Include the remote ip in the connection triplet? Default: 1

=head2 sender <bool>

Include the sender in the connection triplet? Default: 0.

=head2 recipient <bool>

Include the recipient in the connection triplet? Default: 0.

=head2 deny_late <bool>

Whether to defer denials during the 'mail' hook or later during 'data_post'
e.g. to allow per-recipient logging. Default: 0.

=head2 black_timeout <timeout_seconds>

The initial period during which we issue DENYSOFTs for connections from an
unknown (or timed out) 'connection triplet'. Default: 50 minutes.

=head2 grey_timeout <timeout_seconds>

The subsequent 'grey' period, after the initial black blocking period,
when we will accept a delivery from a formerly-unknown connection
triplet. If a new connection is received during this time, we will
record a successful delivery against this IP address, which whitelists
it for future deliveries (see following). Default: 3 hours 20 minutes.

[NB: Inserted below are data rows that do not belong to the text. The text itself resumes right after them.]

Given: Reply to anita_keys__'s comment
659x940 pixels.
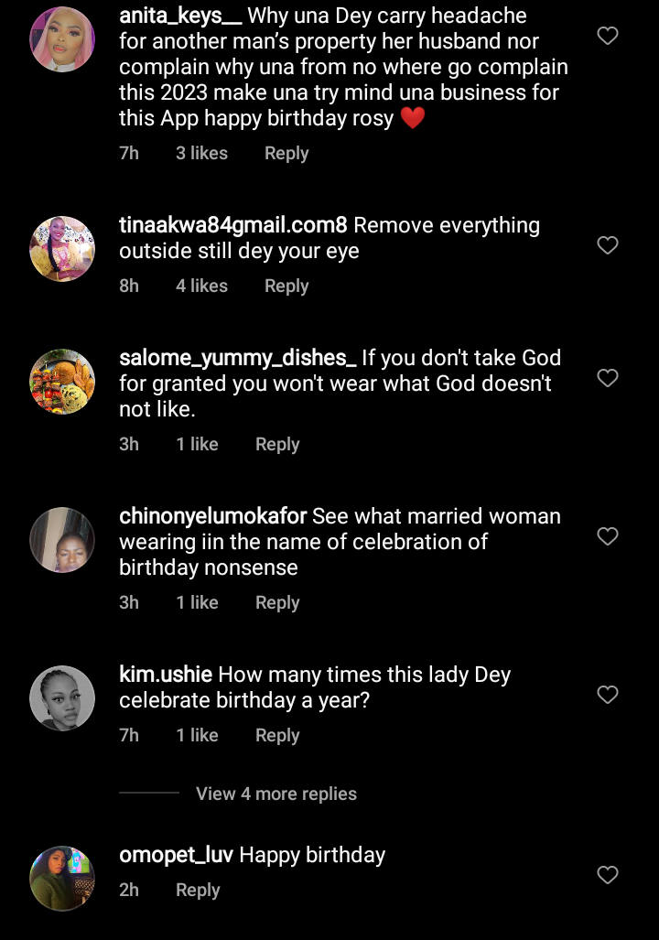Looking at the screenshot, I should (x=286, y=153).
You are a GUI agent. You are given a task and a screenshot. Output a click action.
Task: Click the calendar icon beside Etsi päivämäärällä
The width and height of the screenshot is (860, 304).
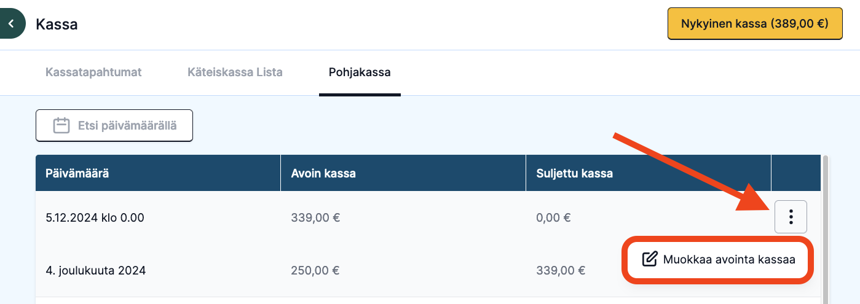click(x=61, y=126)
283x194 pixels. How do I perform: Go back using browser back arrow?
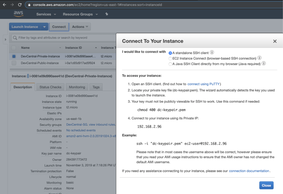coord(4,5)
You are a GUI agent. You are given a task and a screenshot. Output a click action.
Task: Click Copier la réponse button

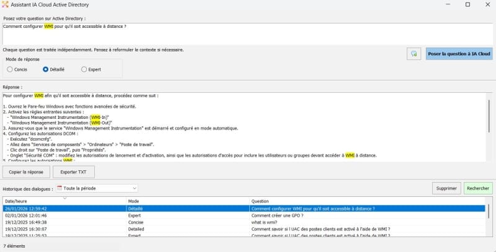tap(27, 172)
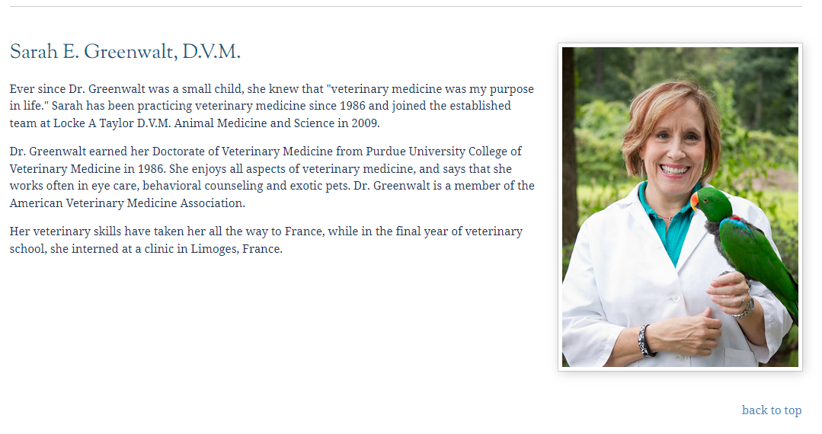Click the year "2009" in the first paragraph
Image resolution: width=822 pixels, height=434 pixels.
click(x=363, y=123)
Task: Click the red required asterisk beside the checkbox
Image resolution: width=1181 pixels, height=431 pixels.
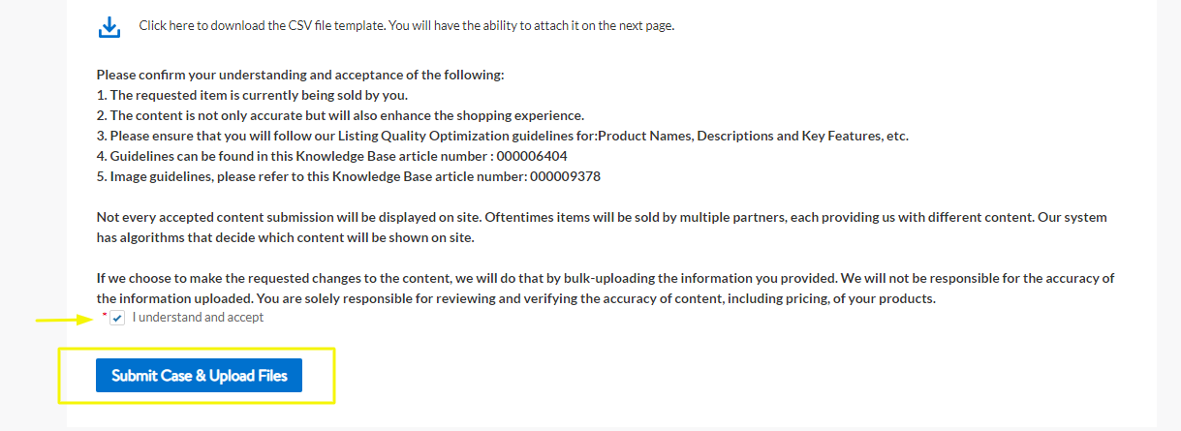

=head2 white_timeout <timeout_seconds>

The period after which a known connection triplet will be considered
stale, and we will issue DENYSOFTs again. New deliveries reset the
timestamp on the address and renew this timeout. Default: 36 days.

=head2 reject <bool>

Whether to issue deferrals (DENYSOFT) for black connections. Having reject
disabled is useful for seeding the database and testing without impacting
deliveries. It is recommended to begin with I<reject 0> for a week or two
before enabling I<reject>.

Default: 1

=head2 db_dir <path>

Path to a directory in which the greylisting DB will be stored.  This
directory must be writable by the qpsmtpd user.  By default, the first
usable directory from the following list will be used:

=over 4

=item /var/lib/qpsmtpd/greylisting

=item I<BINDIR>/var/db (where BINDIR is the location of the qpsmtpd binary)

=item I<BINDIR>/config

=back

=head2 per_recipient <bool>

Flag to indicate whether to use per-recipient configs.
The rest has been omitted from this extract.